*Goal of the exercise*
Taking the line with "Where should I click to: Open" as the first and the line with "Viewport: 1216px width, 651px" as the last, set down the lines below exactly, pictures excluded.
---
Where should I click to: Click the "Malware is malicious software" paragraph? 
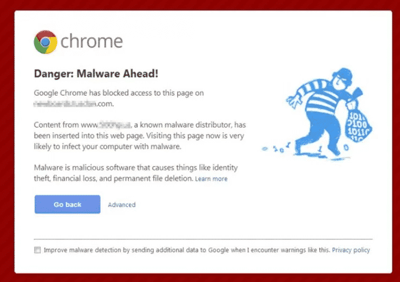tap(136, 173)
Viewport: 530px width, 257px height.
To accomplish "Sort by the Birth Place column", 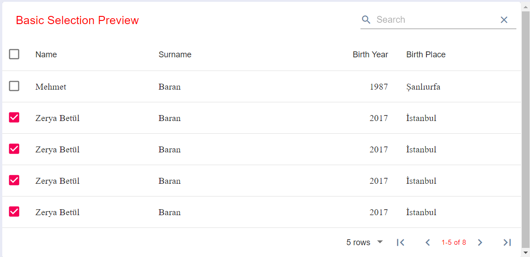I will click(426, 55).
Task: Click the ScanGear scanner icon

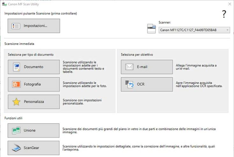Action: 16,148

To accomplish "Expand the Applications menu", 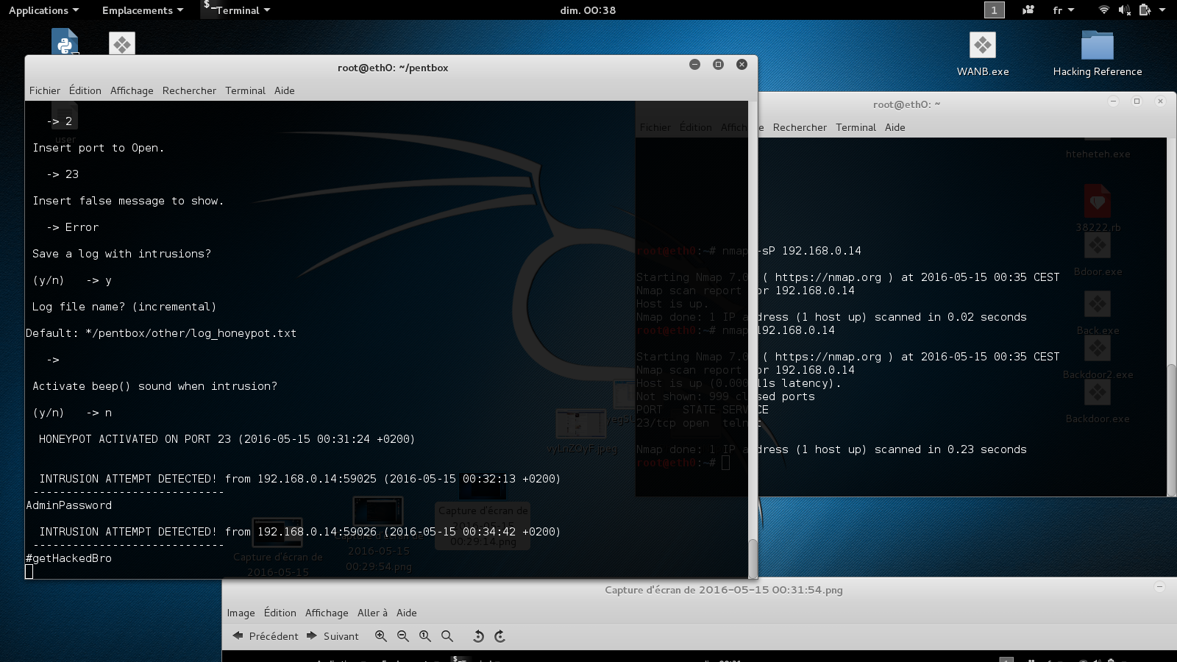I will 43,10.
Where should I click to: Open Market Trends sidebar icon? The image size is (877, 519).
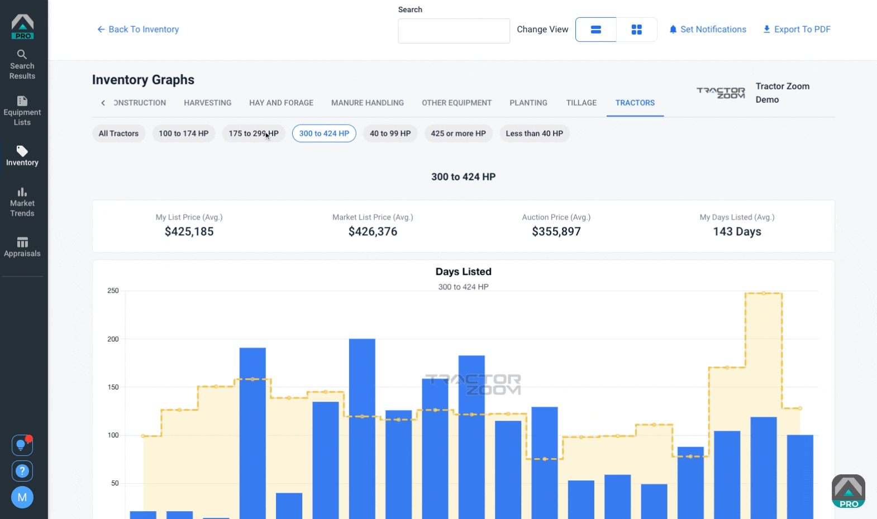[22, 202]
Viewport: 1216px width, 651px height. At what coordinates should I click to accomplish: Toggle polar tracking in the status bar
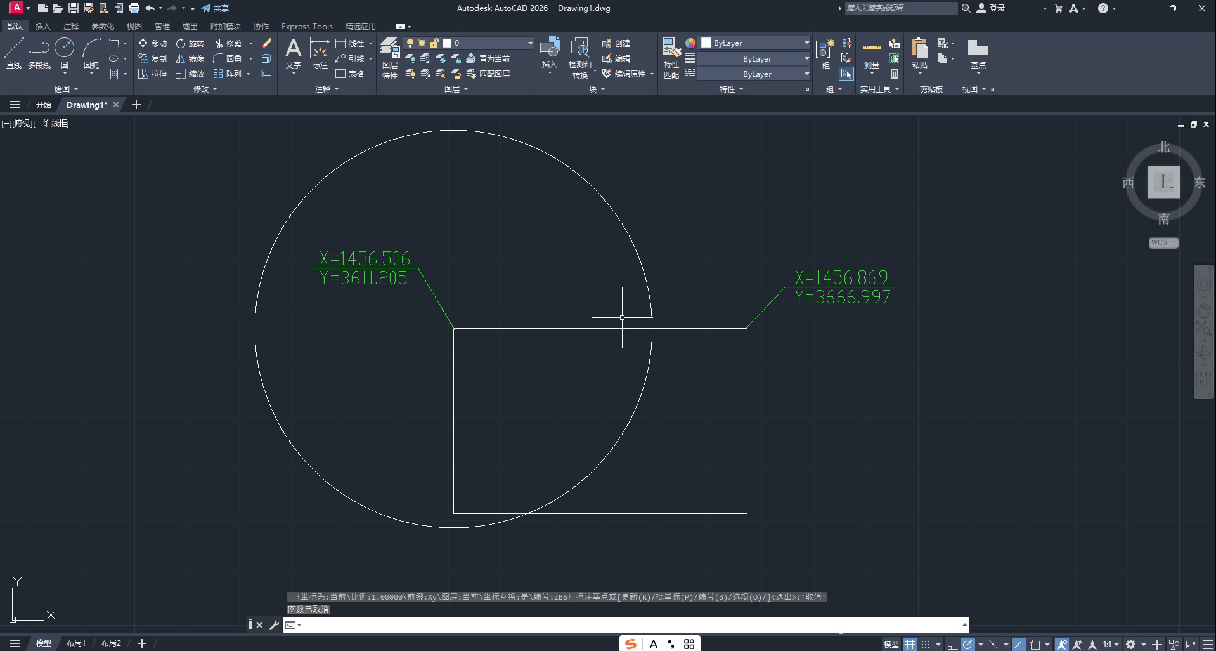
---
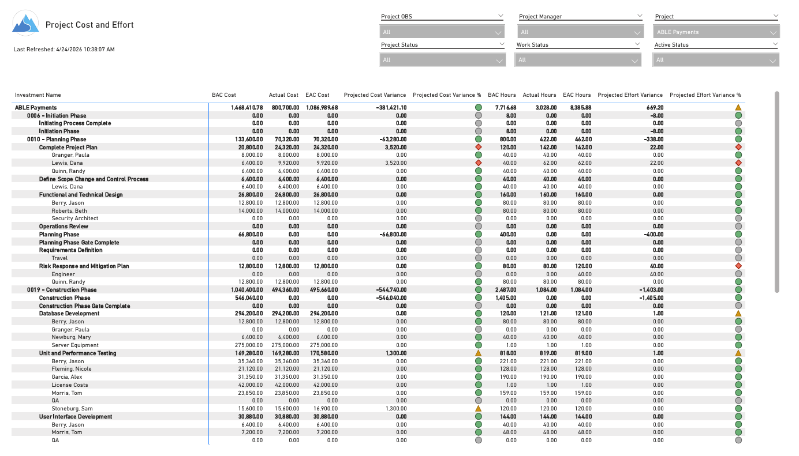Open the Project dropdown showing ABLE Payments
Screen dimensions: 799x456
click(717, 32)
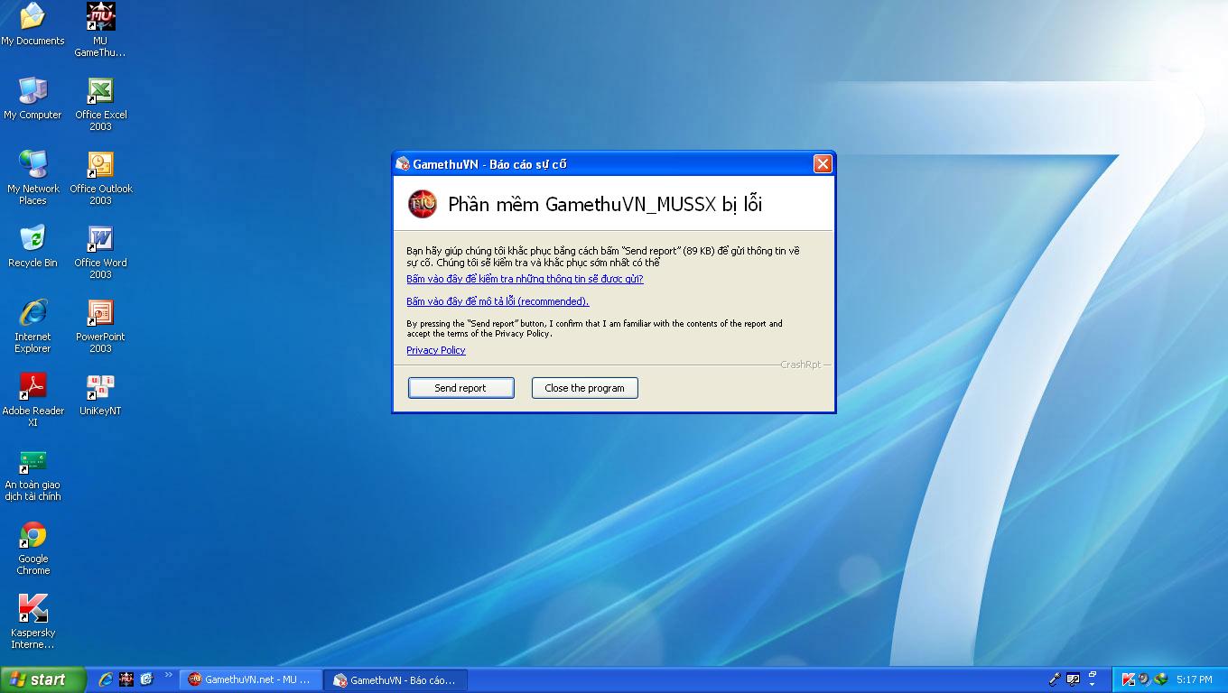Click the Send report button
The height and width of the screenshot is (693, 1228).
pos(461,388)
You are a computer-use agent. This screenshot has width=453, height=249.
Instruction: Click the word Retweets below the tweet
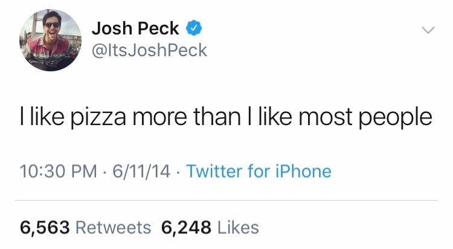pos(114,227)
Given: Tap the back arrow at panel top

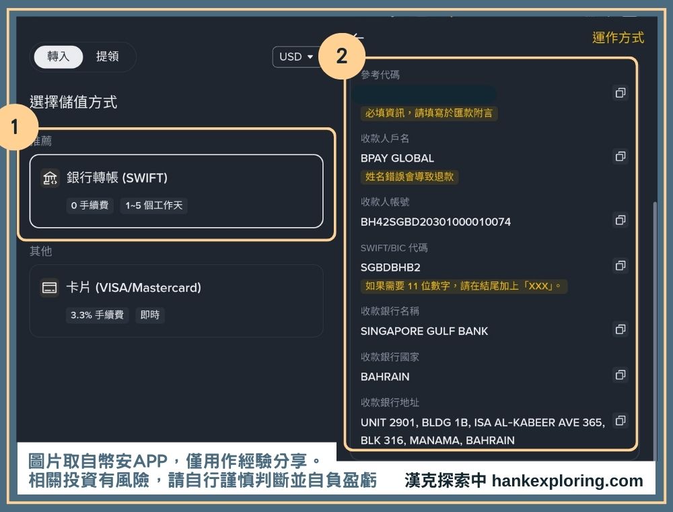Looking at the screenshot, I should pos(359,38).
---
*Exercise solution*
Where should I click to: Open Market Trends sidebar icon? The image size is (877, 519).
[22, 202]
Viewport: 1216px width, 651px height. At what coordinates should I click to accomplish: Toggle polar tracking in the status bar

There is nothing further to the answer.